Reproduce the items verbatim, starting at the line that contains "Given: Collapse the" and ending after the line that contains "click(x=598, y=459)".

[Dataset rows]
□ □ □ □ □ □ □

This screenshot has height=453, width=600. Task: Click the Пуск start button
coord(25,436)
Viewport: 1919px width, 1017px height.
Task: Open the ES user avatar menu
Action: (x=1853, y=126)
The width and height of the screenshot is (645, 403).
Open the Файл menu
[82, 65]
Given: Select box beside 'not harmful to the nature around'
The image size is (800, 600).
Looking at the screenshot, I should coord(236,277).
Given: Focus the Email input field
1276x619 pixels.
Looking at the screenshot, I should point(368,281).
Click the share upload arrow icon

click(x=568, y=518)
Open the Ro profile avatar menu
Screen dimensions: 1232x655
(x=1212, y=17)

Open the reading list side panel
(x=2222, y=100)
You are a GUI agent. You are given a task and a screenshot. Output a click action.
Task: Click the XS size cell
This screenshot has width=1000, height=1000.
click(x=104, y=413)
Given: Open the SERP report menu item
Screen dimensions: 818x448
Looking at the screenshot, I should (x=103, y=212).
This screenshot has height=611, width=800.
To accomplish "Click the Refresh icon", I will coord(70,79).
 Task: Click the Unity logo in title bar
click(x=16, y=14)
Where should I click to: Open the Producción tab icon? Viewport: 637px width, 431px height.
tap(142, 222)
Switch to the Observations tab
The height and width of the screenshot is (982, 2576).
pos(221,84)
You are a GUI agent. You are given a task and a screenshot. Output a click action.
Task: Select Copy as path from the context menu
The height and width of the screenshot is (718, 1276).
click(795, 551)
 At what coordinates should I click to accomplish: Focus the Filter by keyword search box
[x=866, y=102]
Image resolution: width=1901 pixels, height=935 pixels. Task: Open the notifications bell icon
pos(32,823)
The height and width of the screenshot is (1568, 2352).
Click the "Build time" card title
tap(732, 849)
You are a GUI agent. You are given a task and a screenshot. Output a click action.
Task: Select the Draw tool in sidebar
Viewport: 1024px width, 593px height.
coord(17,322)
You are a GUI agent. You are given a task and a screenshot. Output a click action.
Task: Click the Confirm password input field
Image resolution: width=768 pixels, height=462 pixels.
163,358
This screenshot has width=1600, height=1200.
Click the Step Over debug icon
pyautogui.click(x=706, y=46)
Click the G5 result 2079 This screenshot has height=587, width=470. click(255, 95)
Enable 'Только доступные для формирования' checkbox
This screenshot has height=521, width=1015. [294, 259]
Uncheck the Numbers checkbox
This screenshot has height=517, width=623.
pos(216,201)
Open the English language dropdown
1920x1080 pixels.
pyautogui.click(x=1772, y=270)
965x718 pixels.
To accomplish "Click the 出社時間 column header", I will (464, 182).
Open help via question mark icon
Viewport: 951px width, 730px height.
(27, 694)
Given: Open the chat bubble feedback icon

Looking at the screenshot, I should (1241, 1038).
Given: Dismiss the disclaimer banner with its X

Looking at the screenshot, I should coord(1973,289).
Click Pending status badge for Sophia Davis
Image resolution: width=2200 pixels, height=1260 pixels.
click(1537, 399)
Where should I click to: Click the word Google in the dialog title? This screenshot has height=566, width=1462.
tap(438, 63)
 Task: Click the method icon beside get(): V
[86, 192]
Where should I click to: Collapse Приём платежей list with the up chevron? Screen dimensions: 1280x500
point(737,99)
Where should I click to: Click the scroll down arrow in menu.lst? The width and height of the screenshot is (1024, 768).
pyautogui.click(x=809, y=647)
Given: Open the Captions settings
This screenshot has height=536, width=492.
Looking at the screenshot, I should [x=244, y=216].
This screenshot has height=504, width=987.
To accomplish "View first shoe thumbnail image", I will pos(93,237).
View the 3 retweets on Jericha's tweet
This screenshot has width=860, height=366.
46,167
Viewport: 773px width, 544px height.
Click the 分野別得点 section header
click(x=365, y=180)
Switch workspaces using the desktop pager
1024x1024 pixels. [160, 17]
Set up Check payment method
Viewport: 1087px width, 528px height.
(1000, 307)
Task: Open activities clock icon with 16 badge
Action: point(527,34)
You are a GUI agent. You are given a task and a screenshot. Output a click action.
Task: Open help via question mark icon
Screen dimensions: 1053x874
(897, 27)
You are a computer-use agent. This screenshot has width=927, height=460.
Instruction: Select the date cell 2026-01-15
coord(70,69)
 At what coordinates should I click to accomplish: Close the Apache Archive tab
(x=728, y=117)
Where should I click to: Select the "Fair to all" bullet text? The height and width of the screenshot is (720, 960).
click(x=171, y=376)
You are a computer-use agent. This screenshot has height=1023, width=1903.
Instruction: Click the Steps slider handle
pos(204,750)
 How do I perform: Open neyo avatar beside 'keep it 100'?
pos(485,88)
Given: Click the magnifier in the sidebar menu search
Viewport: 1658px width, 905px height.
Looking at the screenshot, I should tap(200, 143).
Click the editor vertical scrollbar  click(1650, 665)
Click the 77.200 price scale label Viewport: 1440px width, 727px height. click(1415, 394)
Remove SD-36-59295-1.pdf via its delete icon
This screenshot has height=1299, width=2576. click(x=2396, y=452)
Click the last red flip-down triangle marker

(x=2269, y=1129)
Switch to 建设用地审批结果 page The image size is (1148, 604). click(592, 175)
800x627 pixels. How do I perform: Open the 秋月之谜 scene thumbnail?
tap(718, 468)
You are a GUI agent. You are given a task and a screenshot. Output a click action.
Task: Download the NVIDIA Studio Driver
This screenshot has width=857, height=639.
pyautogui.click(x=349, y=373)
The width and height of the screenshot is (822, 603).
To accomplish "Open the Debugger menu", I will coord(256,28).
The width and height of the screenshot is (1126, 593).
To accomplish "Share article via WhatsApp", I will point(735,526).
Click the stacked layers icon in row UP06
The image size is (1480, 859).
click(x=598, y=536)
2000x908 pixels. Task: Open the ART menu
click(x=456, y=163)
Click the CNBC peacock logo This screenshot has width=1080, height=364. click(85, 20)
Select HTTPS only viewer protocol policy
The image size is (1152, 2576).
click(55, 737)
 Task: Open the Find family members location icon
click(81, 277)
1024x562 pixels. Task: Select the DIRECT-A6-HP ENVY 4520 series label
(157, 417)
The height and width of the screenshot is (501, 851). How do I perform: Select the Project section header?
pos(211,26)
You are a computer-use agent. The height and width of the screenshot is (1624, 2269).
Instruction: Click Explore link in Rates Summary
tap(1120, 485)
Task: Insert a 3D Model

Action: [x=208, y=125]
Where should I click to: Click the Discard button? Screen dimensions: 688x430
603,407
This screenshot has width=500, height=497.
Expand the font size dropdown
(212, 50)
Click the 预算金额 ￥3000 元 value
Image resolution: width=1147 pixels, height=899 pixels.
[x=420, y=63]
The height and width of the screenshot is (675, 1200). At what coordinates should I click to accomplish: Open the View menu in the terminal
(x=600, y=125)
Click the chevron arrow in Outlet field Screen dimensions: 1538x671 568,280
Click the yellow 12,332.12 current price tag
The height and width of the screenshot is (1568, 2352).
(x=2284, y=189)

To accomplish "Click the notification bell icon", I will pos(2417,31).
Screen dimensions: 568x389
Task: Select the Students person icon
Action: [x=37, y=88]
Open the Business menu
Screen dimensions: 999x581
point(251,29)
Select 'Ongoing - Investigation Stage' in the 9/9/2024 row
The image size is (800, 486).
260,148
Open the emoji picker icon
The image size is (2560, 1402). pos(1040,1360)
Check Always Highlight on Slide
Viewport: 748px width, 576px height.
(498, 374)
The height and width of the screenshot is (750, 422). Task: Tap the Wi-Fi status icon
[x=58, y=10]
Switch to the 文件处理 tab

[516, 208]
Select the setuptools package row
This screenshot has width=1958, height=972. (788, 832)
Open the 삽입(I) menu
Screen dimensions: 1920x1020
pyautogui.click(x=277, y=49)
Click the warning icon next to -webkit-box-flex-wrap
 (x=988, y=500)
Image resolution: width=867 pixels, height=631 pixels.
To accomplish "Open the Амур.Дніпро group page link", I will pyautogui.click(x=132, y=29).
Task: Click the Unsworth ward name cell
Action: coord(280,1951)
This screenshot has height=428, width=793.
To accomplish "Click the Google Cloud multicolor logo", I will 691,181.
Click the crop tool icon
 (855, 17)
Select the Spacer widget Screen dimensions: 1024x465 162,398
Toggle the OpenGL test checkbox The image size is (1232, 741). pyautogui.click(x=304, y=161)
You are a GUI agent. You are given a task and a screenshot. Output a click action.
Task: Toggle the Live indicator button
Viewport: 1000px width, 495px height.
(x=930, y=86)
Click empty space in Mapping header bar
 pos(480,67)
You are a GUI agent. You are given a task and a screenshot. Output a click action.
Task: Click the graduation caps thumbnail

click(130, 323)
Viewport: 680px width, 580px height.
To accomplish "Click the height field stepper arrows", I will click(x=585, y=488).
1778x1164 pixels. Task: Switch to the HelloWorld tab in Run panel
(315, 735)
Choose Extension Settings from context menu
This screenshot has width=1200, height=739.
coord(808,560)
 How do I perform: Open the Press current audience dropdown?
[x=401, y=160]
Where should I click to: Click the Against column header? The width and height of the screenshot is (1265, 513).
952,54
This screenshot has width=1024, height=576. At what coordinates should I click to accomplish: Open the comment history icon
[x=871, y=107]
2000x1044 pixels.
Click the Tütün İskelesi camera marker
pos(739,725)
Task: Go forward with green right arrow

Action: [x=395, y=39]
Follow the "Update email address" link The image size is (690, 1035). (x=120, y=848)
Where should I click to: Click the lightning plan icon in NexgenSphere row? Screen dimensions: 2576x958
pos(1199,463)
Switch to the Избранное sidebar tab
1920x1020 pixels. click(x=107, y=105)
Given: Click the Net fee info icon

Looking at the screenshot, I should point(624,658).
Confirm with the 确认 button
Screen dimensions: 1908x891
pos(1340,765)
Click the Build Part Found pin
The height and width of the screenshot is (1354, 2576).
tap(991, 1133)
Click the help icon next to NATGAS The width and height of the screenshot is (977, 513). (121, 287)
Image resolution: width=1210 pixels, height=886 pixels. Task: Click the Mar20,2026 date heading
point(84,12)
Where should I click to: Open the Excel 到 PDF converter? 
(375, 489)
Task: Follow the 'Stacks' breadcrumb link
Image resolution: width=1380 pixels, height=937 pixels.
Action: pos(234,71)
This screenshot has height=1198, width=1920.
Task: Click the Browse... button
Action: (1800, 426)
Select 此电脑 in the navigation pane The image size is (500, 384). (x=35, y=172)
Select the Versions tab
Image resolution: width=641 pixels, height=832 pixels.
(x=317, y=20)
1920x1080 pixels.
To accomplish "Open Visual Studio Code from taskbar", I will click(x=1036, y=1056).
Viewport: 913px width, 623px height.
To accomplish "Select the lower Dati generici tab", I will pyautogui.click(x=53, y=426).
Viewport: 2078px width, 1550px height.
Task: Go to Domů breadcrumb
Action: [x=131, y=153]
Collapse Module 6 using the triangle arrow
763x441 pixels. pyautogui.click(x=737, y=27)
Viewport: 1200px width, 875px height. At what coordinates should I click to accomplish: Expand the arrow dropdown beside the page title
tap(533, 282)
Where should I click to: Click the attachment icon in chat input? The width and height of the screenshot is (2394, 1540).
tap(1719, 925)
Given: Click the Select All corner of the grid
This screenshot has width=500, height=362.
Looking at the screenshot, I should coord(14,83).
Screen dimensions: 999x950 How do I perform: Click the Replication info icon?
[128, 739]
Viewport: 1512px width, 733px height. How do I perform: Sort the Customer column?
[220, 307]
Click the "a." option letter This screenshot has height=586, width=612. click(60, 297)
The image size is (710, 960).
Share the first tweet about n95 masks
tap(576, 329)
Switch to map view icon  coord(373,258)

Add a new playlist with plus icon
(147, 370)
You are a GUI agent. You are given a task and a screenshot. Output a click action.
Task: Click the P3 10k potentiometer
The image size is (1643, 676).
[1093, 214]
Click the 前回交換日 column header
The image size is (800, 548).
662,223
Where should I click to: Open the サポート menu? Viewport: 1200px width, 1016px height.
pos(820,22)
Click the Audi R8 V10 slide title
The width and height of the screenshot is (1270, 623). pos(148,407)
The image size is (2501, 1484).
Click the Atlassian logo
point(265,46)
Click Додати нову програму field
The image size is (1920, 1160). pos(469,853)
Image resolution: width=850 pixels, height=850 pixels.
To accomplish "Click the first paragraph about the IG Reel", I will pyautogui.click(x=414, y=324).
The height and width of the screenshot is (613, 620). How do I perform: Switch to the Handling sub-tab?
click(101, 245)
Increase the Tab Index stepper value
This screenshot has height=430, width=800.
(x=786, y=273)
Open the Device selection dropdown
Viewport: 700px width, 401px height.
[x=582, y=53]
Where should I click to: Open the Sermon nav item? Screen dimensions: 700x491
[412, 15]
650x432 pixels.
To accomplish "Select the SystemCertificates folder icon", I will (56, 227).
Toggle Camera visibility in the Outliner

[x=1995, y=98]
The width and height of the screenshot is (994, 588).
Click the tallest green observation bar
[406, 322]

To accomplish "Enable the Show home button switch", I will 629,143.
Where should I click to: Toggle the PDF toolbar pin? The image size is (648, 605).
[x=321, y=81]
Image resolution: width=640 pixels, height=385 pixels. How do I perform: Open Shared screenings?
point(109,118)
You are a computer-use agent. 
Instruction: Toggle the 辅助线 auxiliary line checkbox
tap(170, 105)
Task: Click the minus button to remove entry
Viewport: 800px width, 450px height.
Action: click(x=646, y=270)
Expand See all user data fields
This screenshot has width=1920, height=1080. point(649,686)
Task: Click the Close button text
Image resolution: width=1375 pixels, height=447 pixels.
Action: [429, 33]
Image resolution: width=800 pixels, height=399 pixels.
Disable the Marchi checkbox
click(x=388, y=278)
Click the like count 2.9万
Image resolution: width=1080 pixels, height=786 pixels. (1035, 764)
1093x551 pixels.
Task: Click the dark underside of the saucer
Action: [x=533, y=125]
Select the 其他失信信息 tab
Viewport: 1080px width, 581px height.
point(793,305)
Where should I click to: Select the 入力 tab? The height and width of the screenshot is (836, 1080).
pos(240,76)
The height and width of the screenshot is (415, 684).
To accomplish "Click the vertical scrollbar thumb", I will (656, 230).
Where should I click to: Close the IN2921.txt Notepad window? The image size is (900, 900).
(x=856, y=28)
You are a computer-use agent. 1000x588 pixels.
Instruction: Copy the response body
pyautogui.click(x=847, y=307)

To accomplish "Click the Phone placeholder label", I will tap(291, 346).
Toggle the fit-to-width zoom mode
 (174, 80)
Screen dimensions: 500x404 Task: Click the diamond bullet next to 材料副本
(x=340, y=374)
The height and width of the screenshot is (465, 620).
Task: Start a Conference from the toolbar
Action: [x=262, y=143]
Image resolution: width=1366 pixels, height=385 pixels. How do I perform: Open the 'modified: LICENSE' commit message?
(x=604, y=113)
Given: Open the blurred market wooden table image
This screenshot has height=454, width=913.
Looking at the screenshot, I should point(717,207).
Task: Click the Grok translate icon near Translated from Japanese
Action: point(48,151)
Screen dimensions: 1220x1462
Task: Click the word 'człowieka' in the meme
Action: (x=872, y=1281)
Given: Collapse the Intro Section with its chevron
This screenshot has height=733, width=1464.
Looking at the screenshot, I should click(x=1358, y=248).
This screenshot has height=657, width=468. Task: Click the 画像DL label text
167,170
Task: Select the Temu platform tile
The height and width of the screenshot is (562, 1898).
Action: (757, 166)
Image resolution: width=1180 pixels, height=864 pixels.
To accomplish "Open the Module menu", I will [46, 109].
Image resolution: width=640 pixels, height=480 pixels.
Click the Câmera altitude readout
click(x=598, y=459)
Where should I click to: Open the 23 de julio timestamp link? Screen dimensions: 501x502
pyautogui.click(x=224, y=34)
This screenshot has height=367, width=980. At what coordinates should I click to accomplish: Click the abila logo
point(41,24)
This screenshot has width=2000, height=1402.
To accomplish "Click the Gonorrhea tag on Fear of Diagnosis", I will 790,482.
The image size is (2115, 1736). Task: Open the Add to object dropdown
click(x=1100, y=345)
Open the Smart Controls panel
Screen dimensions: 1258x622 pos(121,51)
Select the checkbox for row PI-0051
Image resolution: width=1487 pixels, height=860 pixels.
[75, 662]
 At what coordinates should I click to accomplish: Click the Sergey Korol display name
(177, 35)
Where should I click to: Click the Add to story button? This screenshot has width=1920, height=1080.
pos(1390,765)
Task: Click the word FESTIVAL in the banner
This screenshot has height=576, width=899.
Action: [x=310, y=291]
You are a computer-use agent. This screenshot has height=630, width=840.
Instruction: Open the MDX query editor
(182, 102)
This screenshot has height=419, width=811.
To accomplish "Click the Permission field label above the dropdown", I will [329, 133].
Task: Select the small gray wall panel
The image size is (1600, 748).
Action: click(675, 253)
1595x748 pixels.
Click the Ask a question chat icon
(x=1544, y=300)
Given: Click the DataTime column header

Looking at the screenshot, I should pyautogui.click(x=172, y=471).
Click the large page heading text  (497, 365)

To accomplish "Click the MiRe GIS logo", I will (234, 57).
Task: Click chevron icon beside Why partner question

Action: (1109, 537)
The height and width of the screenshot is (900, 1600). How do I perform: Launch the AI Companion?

□ □ □ □ □ □ □

• **Solution for this exercise**
Given: Collapse the Intro Section with its chevron
This screenshot has height=733, width=1464.
Looking at the screenshot, I should click(x=1358, y=248).
This screenshot has height=657, width=468. Task: Click the 画像DL label text
167,170
Task: Select the Temu platform tile
The height and width of the screenshot is (562, 1898).
Action: (757, 166)
Image resolution: width=1180 pixels, height=864 pixels.
To accomplish "Open the Module menu", I will [46, 109].
Image resolution: width=640 pixels, height=480 pixels.
Click the Câmera altitude readout
click(x=598, y=459)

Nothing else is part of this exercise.